In the Pictures at a Theological Exhibition Series I aim to provide brief summaries and reflections on the chapters of Kevin Vanhoozer’s work of the same title. Vanhoozer’s task in this book and my own task with Lead U have a great deal of overlap, so I hope in this series also to help elaborate on the mission of Lead U.
Vanhoozer begins his work with the claim that “theology exists to serve the church” (9). Yet the reality according to Vanhoozer is that many churches don’t want to accept theology’s help, instead treating it like a plague. According to Vanhoozer, “the way forward is to cultivate minds and hearts characterized not only by evangelical fidelity but also by convictional civility, hermeneutical humility and Christian charity” (9). Vanhoozer’s point suggests, all too correctly I’m afraid, that we lack civility in our convictions, we lack humility in our interpretations of Scripture, and we lack Christian charity in our interactions with believers and unbelievers alike.
Vanhoozer asserts that this book is an attempt to “ ‘stand in the breach’ (Ezek 22:30) between theology and the life of the church, theory and practice, knowledge and obedience—not simply to occupy space but to fill it by creating connections” (10). I am supportive of Vanhoozer’s goals in this respect; creating connections, especially between theology and “everyday life,” show that doctrine is part of the drama that we live out daily, not simply some intellectual endeavor for the Academy. I think the ability to connect doctrine to the life of the church is the most vital change that must occur in the next generation of believers. Far too many in the church have eschewed doctrine altogether, thinking it has nothing to do with our day-to-day lives. Many ask, “If I can share the gospel, why does anything else matter?” But almost equally vital is to once again connect the Academy to the Church. As the Academy and the Church go further in different directions, it becomes easier for the Church to think that doctrine is merely an intellectual endeavor. We need pastors who are theologians, theologians who are pastoral, and laypeople who love the Lord their God with all their hearts and with all their minds. Vanhoozer’s preface, as well as several of his other works (e.g., Drama of Doctrine, Pastor as Public Theologian, Faith Speaking Understanding), suggests that he has the same vision in mind.

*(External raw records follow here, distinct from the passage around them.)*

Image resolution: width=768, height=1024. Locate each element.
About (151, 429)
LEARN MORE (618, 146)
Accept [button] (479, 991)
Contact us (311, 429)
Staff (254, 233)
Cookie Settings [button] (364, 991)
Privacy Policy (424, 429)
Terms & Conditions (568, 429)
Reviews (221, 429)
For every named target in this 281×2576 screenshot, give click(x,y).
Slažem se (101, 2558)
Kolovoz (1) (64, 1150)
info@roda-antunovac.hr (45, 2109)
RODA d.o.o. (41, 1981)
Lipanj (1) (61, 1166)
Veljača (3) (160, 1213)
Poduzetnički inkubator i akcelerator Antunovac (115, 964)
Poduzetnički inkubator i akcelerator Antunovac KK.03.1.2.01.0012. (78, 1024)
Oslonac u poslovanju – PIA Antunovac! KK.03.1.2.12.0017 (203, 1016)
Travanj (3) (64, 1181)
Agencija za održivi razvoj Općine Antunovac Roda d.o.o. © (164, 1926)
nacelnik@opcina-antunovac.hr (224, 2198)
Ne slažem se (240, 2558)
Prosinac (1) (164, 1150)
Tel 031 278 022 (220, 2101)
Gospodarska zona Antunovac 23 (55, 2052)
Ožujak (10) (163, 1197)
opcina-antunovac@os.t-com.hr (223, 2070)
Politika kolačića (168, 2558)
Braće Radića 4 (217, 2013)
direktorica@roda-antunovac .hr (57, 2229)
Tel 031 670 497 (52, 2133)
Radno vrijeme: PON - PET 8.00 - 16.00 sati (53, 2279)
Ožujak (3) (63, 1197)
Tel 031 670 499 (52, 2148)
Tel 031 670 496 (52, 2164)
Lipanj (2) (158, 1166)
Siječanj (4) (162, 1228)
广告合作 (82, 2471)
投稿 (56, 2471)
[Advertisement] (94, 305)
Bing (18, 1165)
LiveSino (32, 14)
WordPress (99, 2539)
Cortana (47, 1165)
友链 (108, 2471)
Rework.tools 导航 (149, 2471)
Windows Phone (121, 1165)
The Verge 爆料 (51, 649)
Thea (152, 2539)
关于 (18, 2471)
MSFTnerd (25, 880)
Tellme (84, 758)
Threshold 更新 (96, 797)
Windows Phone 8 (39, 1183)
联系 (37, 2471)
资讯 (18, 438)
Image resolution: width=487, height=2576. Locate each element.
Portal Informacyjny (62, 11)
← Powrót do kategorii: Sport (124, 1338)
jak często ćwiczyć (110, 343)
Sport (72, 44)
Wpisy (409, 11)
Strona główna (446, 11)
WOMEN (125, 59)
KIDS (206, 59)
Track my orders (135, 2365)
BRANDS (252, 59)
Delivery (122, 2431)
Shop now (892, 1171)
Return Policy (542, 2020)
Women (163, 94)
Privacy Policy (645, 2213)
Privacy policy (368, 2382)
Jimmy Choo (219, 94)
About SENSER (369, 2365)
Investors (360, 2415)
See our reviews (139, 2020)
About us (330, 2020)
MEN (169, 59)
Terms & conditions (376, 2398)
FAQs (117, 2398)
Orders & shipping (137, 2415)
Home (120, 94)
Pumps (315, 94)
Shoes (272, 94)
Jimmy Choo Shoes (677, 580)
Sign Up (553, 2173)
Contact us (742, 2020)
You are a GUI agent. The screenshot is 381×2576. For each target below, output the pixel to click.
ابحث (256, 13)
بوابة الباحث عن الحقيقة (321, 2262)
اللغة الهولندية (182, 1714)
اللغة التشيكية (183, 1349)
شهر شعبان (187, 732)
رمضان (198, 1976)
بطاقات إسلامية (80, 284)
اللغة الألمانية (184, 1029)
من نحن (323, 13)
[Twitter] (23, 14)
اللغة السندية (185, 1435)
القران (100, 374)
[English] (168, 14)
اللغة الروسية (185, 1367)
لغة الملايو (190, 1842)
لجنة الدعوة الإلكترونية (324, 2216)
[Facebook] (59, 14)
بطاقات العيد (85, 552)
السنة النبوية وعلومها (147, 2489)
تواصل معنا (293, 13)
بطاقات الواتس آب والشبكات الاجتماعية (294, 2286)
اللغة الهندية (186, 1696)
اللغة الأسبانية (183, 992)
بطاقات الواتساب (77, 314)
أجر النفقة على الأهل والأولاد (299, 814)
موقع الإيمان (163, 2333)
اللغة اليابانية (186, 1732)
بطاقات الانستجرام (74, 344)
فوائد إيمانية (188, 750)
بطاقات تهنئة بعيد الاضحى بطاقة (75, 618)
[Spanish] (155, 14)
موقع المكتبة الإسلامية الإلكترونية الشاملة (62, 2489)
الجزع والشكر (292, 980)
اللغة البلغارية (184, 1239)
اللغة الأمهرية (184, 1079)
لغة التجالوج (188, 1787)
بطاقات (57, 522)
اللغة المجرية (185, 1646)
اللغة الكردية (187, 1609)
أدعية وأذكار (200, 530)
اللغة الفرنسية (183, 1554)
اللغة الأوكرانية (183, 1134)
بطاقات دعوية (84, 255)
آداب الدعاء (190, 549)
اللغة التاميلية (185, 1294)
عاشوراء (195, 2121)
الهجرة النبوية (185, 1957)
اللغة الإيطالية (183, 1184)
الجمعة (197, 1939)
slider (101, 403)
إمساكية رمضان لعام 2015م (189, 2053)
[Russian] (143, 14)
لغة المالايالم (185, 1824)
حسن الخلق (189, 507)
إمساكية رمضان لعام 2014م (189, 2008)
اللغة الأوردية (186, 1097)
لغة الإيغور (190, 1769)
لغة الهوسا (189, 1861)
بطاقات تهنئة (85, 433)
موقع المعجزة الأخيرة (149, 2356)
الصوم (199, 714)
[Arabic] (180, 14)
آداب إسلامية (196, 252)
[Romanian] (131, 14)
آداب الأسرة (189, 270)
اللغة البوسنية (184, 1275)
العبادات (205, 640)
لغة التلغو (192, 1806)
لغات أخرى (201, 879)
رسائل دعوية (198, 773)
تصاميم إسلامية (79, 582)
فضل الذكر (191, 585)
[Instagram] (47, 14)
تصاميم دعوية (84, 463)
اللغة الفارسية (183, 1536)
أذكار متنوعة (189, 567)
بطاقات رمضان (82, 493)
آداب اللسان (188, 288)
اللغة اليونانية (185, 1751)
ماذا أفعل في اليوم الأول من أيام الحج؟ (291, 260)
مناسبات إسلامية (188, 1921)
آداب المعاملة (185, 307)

Vanhoozer then proposes that his book can be read in three ways. First, the essays are “portraits of the theologian at his ministerial task” (11). These portraits provide a type of “applied systematics” (12). Second, the book is his attempt to “rehabilitate doctrine for the church: a life and research project of theodramatic systematics” (12). Finally, the book serves as a “plea for incorporating the imagination into the work of theology as sapiential systematics” (12).
The key to accomplishing these three purposes lies in the evangelical imagination. Vanhoozer writes: “Doctrine is vital for the church’s health (salus) precisely because the understanding that faith gets from doctrine is eminently practical. In particular, I argue that we need to recover a biblically rooted, theologically formed imagination for the sake of the church’s worship, witness and wisdom” (12). Vanhoozer continues: “The point is to get doctrine into the lives of people, individuals and communities, and onto the field of contemporary culture, not least by waking the sleeping giant, the evangelical imagination, thereby giving long-dormant church bodies the Word-and-Spirit kiss of life” (13).
I am particularly thankful for Vanhoozer’s emphasis here on the evangelical imagination. I agree that the imagination must be cultivated if we are to bridge the gap between the head and the heart, whichever direction each one of us needs to move in order to find balance. Moreover, to take the truths of Scripture and apply them faithfully in our present context will require not a propensity for following detailed directions, but rather imaginatively creating outside the box. To use an analogy, we are not doing a Paint By Numbers, but rather a street artist caricature that requires spontaneity, observation, and imagination, but yet is still faithful to the “original” (i.e., the meaning of the text of Scripture).